> **WHAT YOU WILL DO**
Reproduce without any pictures the lines from the one that contains "Open the Preparation tab" through the end of the records, exactly as written.

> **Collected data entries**
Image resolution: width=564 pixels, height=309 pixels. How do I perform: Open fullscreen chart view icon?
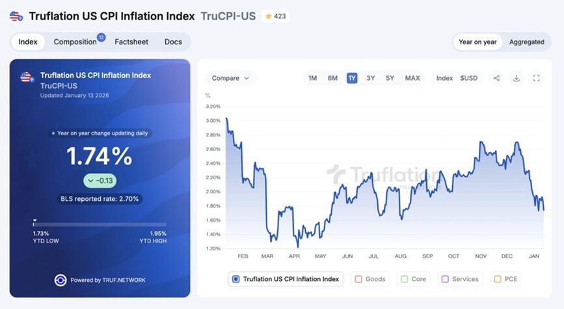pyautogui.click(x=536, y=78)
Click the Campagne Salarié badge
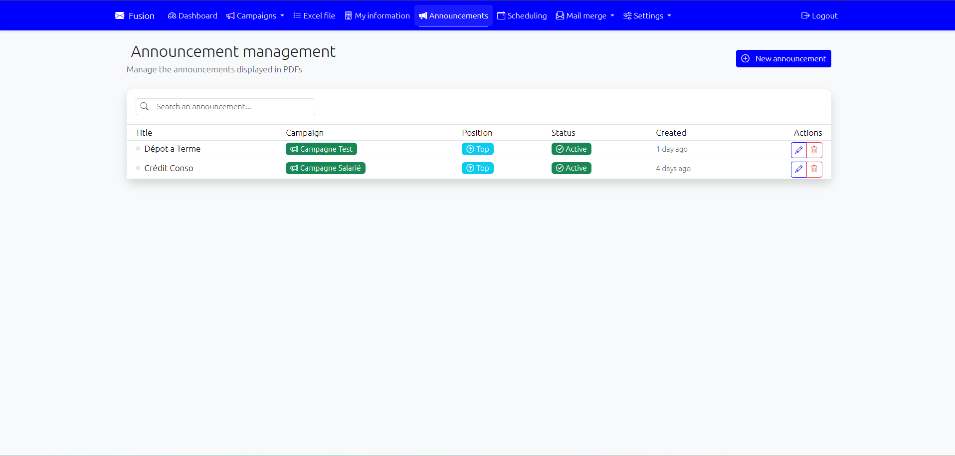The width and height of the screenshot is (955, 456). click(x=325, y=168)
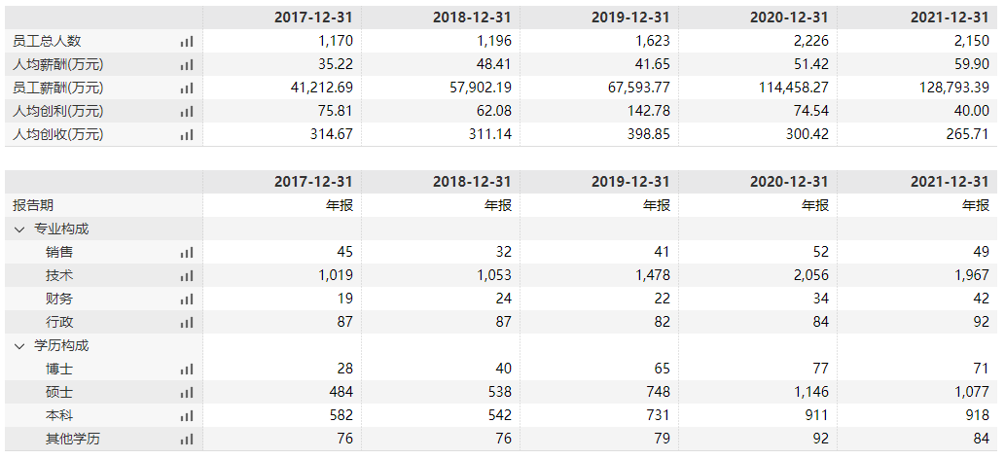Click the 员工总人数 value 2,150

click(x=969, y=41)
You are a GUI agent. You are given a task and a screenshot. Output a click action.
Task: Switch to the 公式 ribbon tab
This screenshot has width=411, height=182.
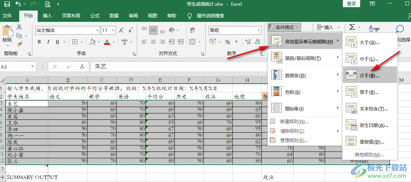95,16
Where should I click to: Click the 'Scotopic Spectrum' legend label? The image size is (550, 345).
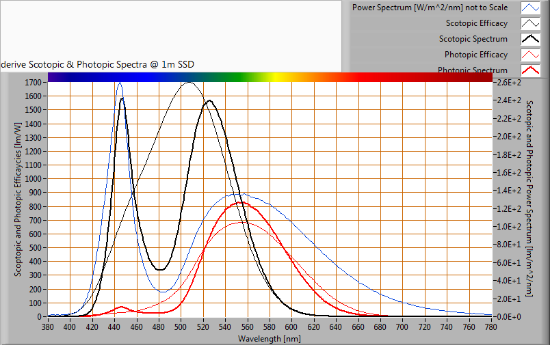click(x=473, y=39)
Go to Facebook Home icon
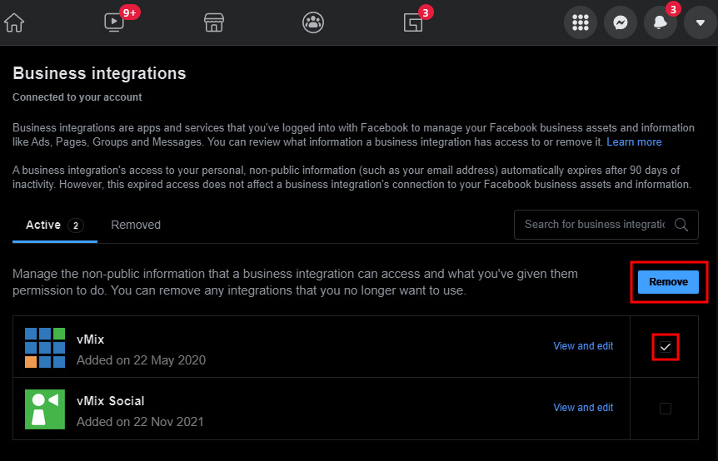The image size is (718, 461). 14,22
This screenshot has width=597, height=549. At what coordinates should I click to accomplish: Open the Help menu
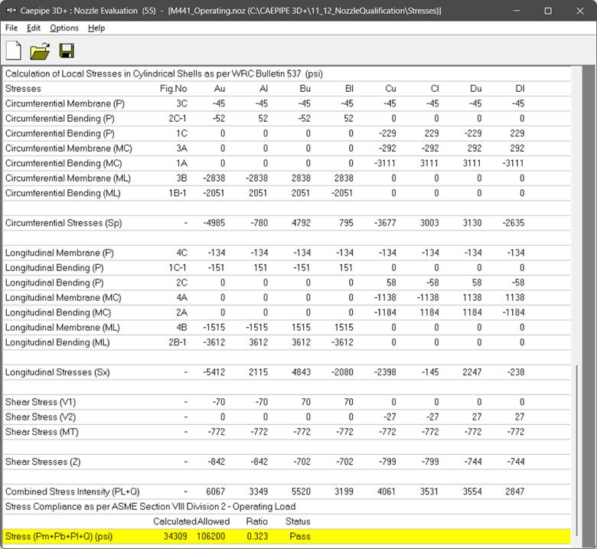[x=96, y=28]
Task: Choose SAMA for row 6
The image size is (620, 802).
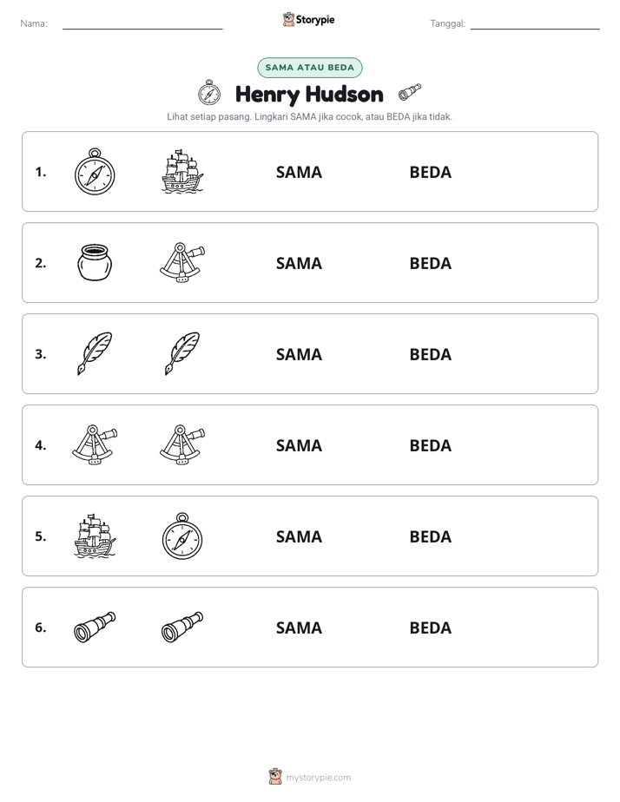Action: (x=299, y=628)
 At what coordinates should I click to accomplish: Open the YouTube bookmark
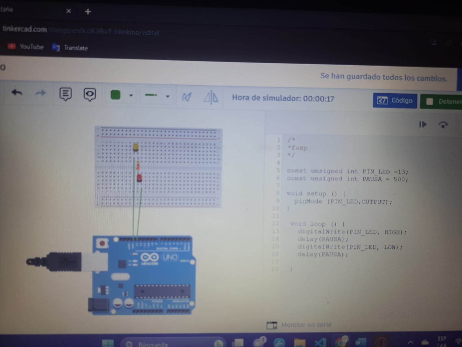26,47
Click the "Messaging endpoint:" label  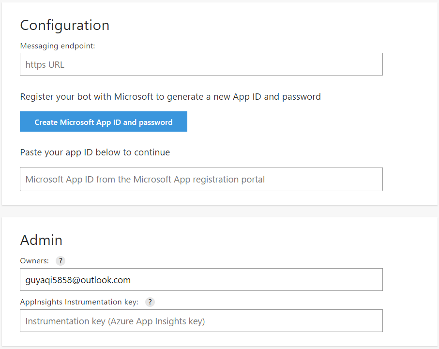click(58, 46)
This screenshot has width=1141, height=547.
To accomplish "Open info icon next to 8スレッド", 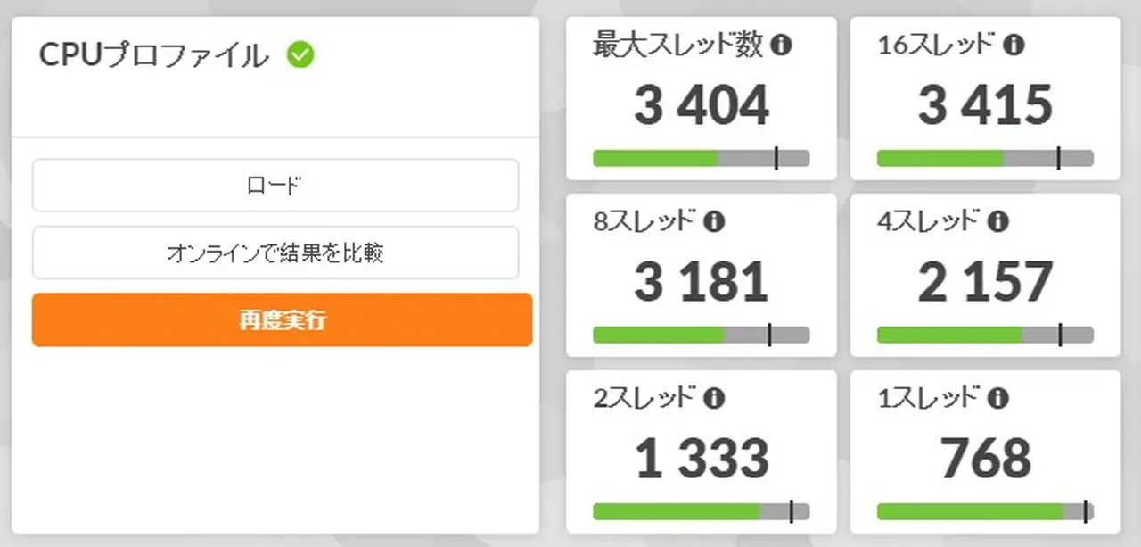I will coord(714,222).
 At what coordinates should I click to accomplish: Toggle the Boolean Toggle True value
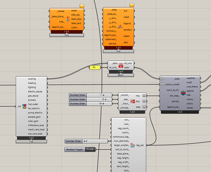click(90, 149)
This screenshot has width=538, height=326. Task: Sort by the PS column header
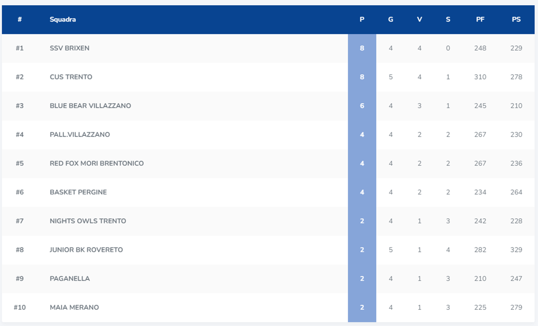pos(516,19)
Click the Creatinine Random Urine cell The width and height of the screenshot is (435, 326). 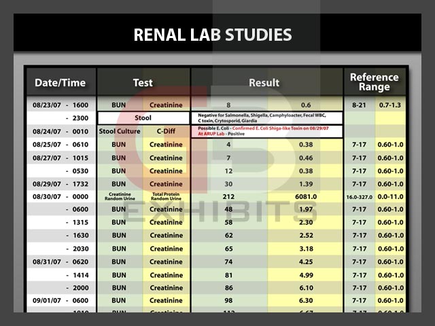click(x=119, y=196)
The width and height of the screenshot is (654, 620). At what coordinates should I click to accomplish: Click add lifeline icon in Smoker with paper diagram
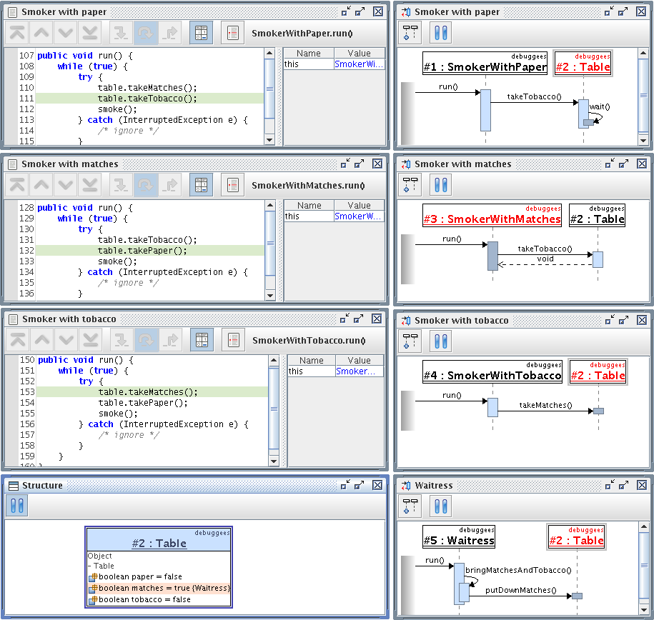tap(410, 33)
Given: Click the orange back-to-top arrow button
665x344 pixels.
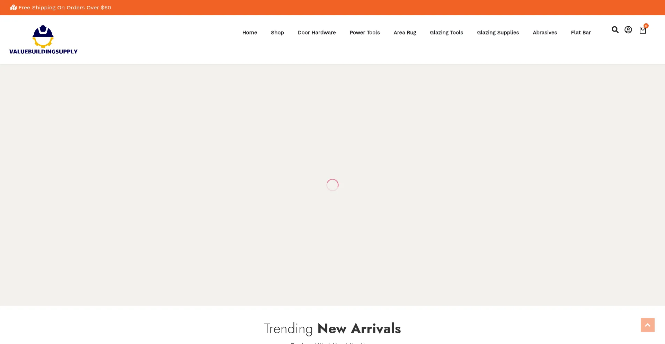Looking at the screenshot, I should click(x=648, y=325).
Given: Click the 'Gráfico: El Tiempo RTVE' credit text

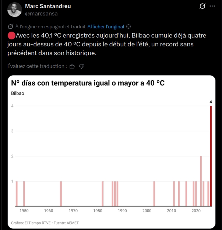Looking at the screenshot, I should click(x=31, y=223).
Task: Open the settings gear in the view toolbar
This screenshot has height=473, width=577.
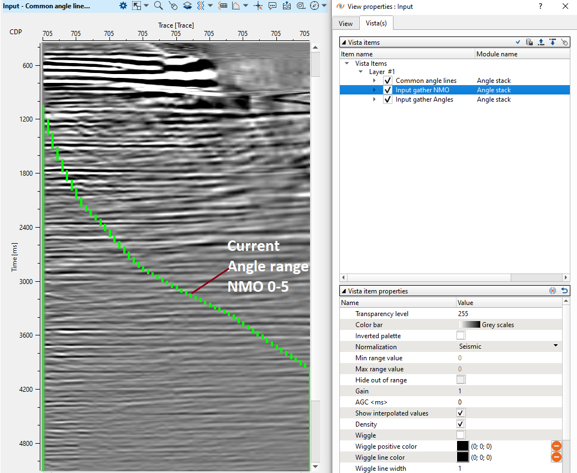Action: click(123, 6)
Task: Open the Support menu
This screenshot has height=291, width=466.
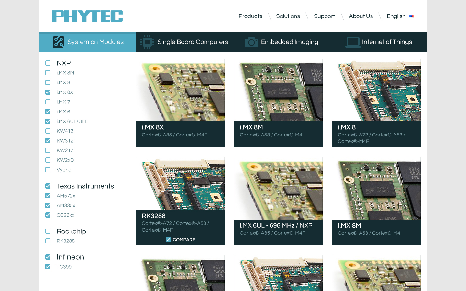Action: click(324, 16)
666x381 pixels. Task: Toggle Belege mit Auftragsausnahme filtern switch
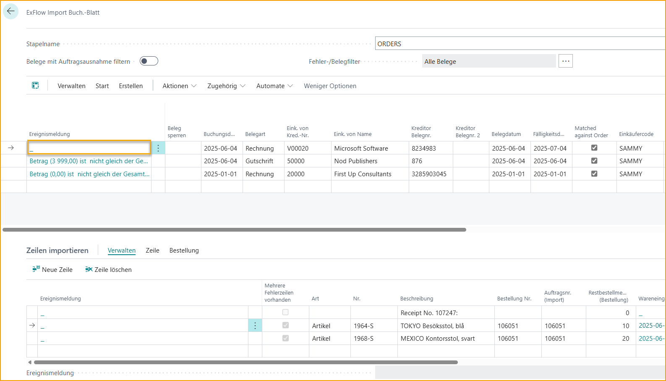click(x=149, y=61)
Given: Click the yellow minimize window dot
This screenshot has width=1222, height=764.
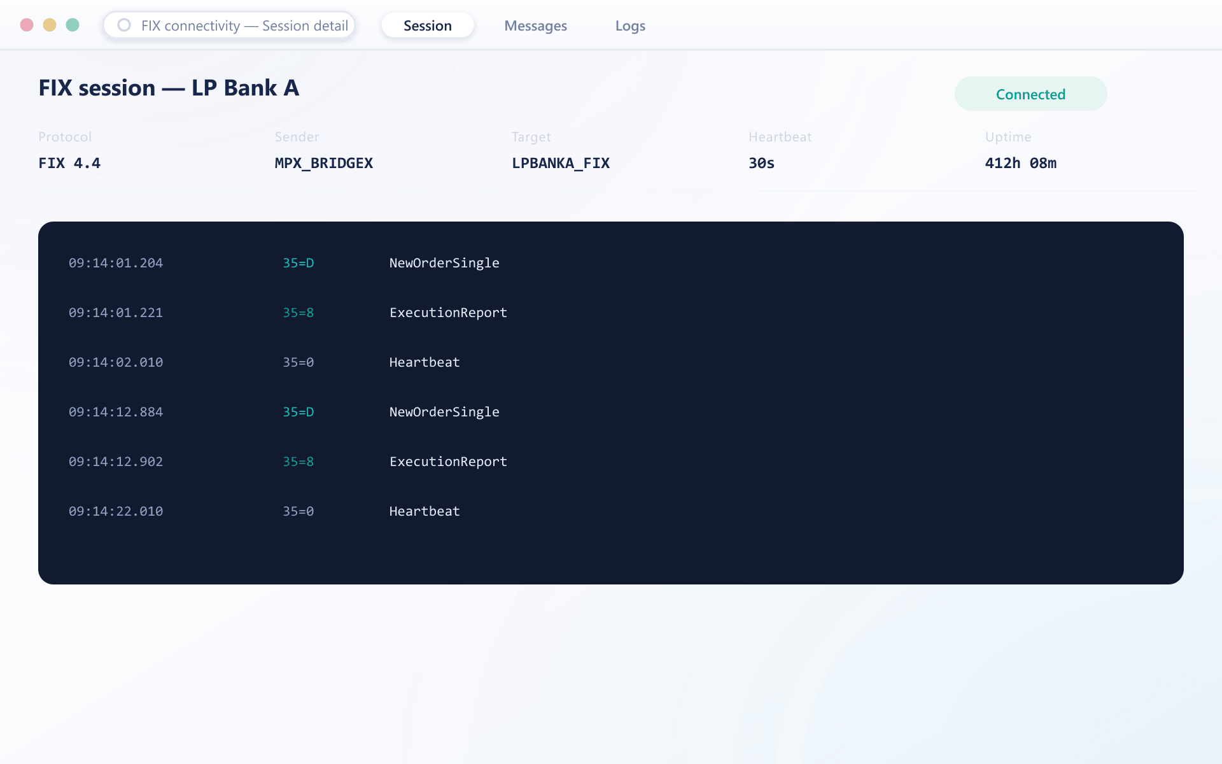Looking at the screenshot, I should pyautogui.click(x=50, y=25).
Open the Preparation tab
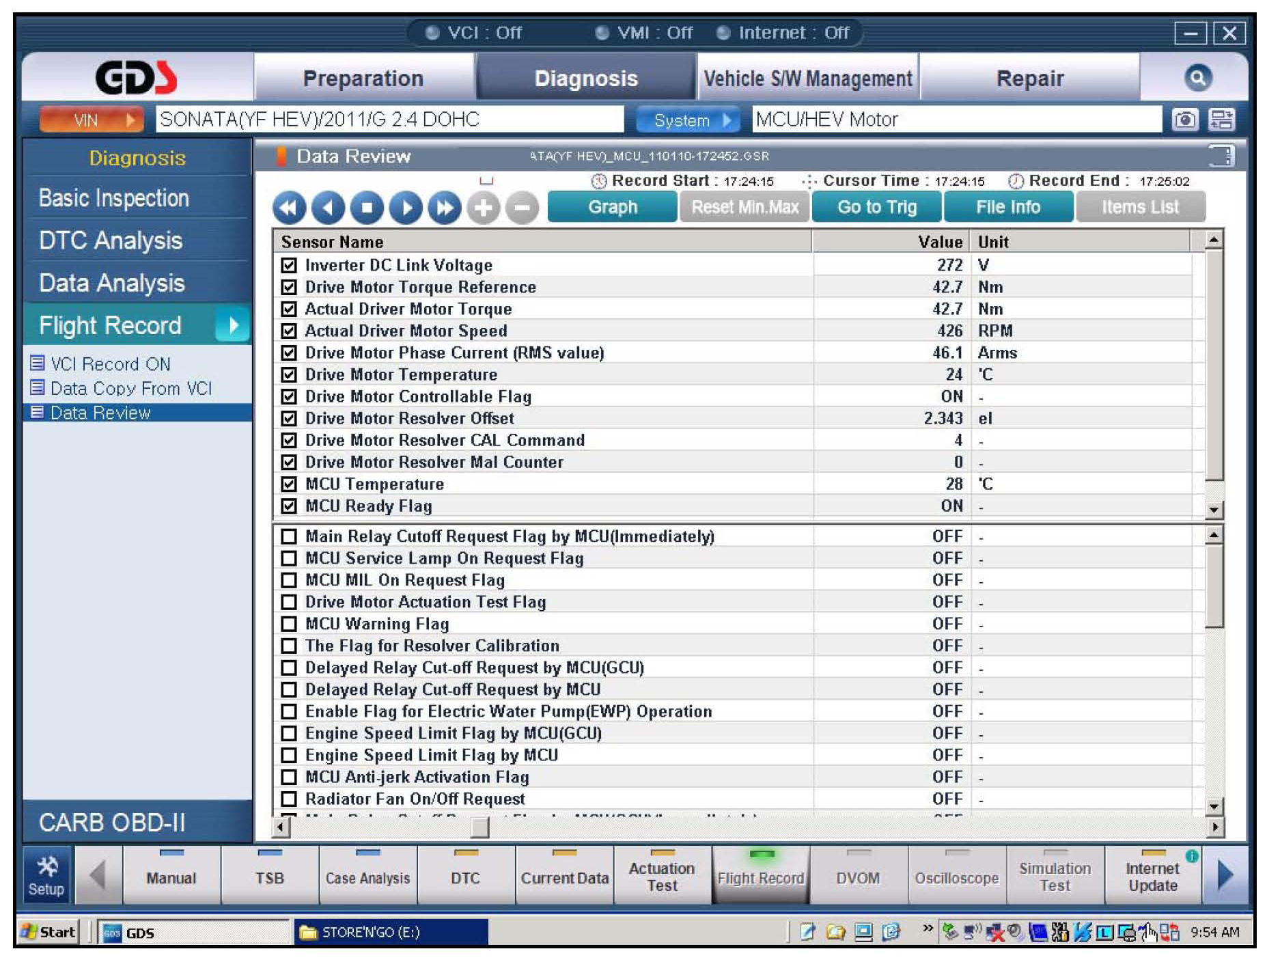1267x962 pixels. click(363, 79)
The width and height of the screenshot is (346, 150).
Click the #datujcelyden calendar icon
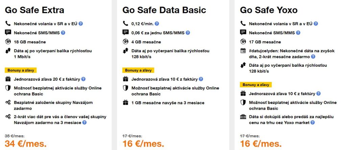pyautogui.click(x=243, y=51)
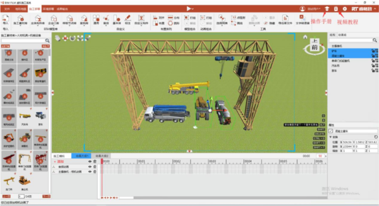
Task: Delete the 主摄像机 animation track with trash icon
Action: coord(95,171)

> **RESPONSE TO THE EXERCISE**
Open the Preparation tab
1267x962 pixels. click(363, 79)
The width and height of the screenshot is (346, 150).
Click the #datujcelyden calendar icon
pyautogui.click(x=243, y=51)
Task: Delete the 主摄像机 animation track with trash icon
Action: coord(95,171)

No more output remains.